* Prompt *
Reproduce the records exactly through the line with "Click the 74.0mV".

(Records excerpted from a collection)
★ ★ ★ ★ ★
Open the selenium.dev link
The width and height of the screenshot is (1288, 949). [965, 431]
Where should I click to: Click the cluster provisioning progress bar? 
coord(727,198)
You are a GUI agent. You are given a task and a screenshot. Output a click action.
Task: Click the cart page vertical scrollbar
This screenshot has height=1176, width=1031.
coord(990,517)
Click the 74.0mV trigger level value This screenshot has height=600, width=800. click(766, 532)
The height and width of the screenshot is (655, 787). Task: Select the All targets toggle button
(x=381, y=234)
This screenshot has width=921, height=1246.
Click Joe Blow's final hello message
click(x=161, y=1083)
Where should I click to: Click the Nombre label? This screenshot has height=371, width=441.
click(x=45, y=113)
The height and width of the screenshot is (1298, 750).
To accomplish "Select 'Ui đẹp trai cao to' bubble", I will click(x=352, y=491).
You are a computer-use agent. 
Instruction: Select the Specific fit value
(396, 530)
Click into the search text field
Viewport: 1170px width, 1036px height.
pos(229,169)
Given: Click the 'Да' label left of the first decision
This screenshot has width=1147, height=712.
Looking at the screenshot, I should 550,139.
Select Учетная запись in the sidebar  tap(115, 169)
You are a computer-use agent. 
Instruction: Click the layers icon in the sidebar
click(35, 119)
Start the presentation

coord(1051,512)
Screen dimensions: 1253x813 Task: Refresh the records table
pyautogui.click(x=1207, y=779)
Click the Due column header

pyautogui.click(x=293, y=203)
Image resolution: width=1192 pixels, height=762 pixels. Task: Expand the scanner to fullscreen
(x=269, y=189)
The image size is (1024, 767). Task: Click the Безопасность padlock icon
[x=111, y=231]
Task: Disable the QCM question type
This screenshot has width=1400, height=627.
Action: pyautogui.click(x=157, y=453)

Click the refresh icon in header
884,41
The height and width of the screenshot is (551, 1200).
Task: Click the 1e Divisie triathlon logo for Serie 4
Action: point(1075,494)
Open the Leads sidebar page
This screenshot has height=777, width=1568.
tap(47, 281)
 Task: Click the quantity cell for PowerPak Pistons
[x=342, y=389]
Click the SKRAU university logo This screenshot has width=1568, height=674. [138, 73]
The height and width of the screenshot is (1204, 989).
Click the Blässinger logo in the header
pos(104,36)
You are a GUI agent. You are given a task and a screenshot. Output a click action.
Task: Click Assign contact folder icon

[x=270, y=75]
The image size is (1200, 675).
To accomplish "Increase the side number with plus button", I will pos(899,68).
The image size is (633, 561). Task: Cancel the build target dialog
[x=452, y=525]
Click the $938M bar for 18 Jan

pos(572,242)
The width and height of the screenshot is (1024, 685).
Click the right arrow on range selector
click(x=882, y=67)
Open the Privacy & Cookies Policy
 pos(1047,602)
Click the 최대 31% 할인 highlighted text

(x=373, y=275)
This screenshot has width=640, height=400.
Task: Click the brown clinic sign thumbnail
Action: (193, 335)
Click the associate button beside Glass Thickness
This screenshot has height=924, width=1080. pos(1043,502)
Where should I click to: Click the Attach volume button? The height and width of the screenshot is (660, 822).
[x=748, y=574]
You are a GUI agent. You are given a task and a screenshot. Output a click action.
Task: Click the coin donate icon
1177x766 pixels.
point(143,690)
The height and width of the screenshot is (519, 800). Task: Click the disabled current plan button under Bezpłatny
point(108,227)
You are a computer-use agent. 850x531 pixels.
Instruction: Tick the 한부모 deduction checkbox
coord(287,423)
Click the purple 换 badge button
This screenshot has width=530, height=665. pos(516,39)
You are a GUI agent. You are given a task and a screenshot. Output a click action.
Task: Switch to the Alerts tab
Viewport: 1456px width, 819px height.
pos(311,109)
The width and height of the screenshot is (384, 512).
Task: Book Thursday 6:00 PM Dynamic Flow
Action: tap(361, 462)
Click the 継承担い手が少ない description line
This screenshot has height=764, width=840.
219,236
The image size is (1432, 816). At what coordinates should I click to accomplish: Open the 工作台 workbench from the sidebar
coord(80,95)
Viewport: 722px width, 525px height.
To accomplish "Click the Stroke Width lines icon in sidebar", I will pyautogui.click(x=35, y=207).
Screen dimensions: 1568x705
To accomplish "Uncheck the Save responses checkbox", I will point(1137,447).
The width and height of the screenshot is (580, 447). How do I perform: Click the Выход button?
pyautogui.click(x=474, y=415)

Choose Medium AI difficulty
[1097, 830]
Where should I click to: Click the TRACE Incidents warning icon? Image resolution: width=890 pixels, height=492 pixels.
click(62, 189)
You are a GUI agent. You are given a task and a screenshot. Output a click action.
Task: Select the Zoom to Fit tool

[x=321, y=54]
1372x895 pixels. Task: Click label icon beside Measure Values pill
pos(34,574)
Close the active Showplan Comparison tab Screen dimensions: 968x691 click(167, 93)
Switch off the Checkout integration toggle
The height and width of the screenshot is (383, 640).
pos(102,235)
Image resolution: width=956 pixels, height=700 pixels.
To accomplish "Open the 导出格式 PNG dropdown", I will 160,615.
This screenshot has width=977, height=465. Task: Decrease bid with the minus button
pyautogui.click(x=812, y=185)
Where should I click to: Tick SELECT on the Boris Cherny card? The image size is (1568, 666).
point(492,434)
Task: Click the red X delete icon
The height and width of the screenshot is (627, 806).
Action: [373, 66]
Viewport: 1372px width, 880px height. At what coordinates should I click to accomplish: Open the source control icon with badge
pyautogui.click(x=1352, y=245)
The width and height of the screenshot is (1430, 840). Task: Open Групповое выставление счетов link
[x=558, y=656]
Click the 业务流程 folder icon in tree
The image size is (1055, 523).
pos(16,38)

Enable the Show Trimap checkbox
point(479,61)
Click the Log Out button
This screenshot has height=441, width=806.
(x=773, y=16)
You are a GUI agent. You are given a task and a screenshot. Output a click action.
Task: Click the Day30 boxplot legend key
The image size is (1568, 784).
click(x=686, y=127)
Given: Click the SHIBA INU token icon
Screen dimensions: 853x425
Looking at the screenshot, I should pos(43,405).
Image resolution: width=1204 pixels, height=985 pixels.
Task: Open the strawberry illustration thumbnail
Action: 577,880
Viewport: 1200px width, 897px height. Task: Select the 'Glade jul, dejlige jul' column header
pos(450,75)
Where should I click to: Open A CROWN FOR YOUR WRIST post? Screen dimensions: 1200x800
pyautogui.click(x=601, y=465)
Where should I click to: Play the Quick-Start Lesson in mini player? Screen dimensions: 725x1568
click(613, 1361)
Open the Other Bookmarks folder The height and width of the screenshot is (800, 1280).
★ ★ ★ ★ ★
* Result of this task *
Open the selenium.dev link
The width and height of the screenshot is (1288, 949). [965, 431]
Where should I click to: Click the cluster provisioning progress bar? 
coord(727,198)
You are a GUI agent. You are given a task and a screenshot. Output a click action.
Task: Click the cart page vertical scrollbar
This screenshot has height=1176, width=1031.
coord(990,517)
Click the 74.0mV trigger level value This screenshot has height=600, width=800. click(766, 532)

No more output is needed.